Lo que más le gustaba en su
niñez era subir al desván con su abuelo, tomados de la mano, a registrar los
baúles llenos de tesoros. Las horas volaban. Un día aparecieron dos sobres
amarillentos, enlazados con una cinta descolorida que pudo haber sido negra. El
anciano se quedó muy pensativo y cuando le preguntó si estaba triste, le
acarició con la mirada perdida. Algo muy gordo tendría que estar leyendo, pues
dejando caer el pliego sobre sus rodillas, se echó a llorar. Sin saber qué
hacer, el niño le abrazó por la cintura, mientras el anciano comenzaba a contar…
Mi abuelo fue taxista en
París y le tocó, a sus muchos años, llevar a su propio hijo y a mí, su nieto,
al frente. Y con voz entrecortada continuó que entre el cinco y el doce de
septiembre de 1914, se había librado una gran batalla. Mi padre nunca regresó. Yo
sí.
Tomó el papel con mano
temblorosa. Esta carta es de su puño y letra y escribió que todo saldría bien;
que con un poco de suerte pararíamos el avance del ejército alemán; que las
noches eran frías, pero que él tenía los pies calientes gracias a los tres
pares de calcetines hechos por su mujer. Esperaba que yo estuviera sano y salvo,
pues no había vuelto a verme ya que nos habían enviado a diferentes compañías.

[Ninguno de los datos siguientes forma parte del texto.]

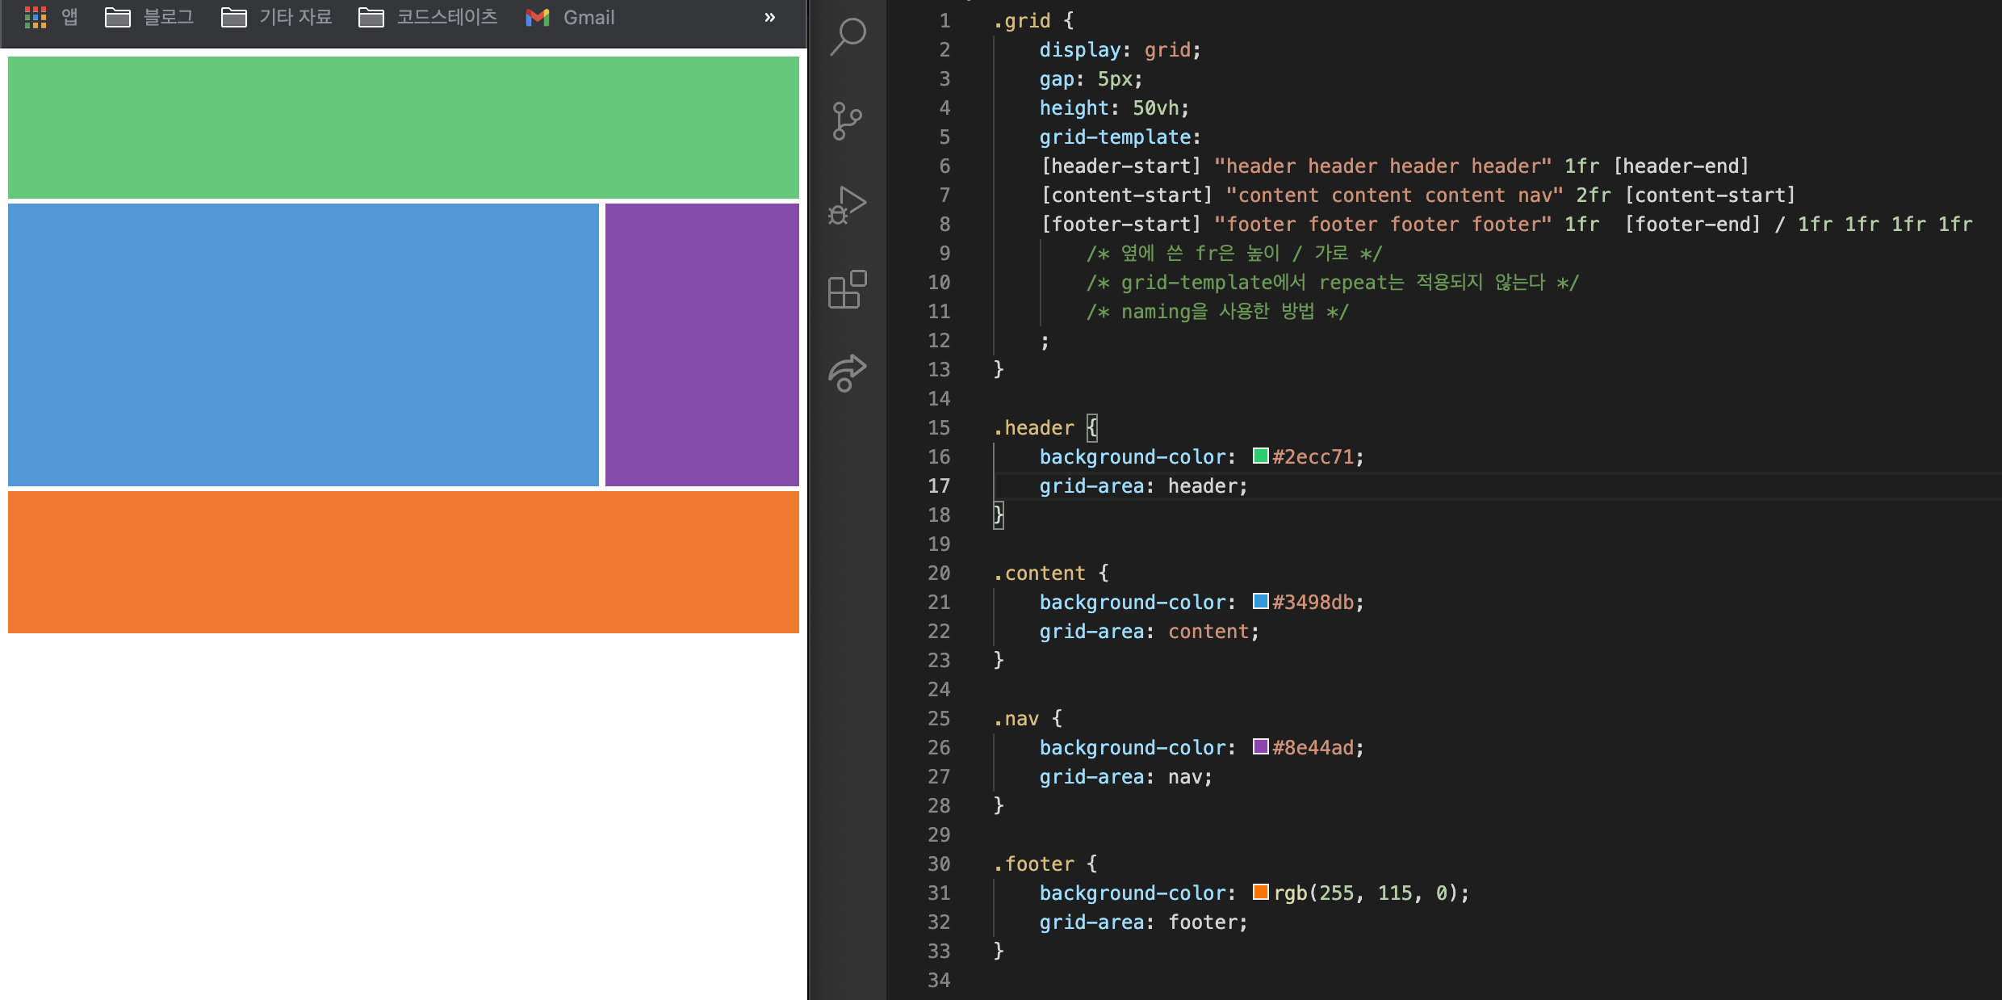Click the #2ecc71 green color swatch
2002x1000 pixels.
coord(1260,456)
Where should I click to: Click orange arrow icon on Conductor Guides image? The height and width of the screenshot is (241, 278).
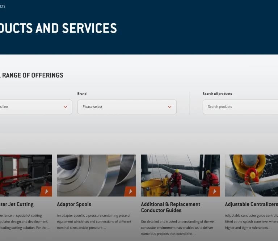click(x=214, y=191)
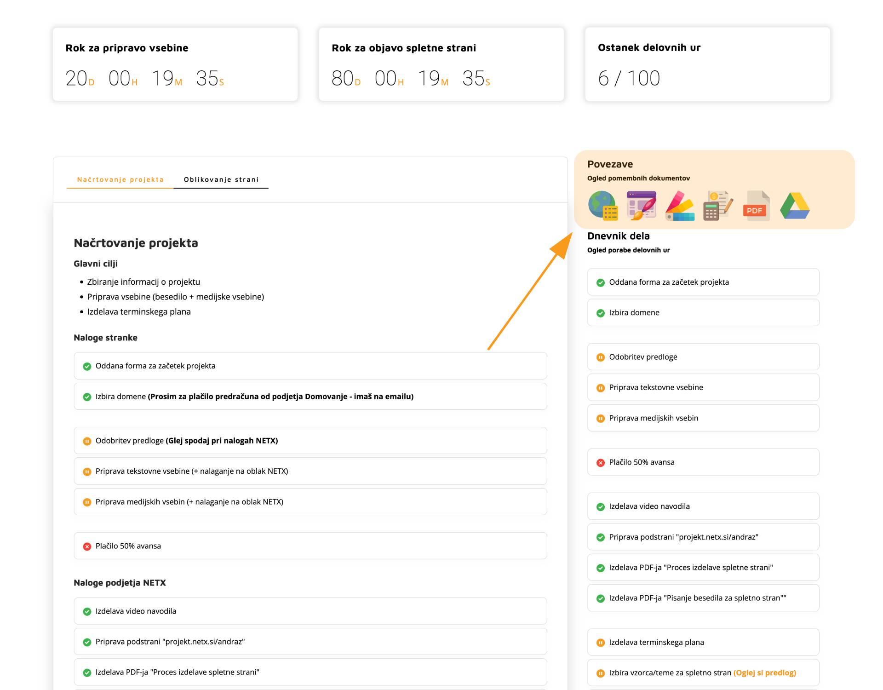The height and width of the screenshot is (690, 883).
Task: Open the globe hosting/domain document icon
Action: tap(602, 206)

La otra carta es del ministerio
de la Guerra notificando su muerte y el valor demostrado.
-Abuelo
¿No fue mi padre el que murió en la guerra? -preguntó
el niño mientras recostaba la cabeza en su hombro.
El anciano miró al vacío evocando,
esta vez, a su hijo.
-Eso
fue en la II Guerra, pequeño. En la segunda.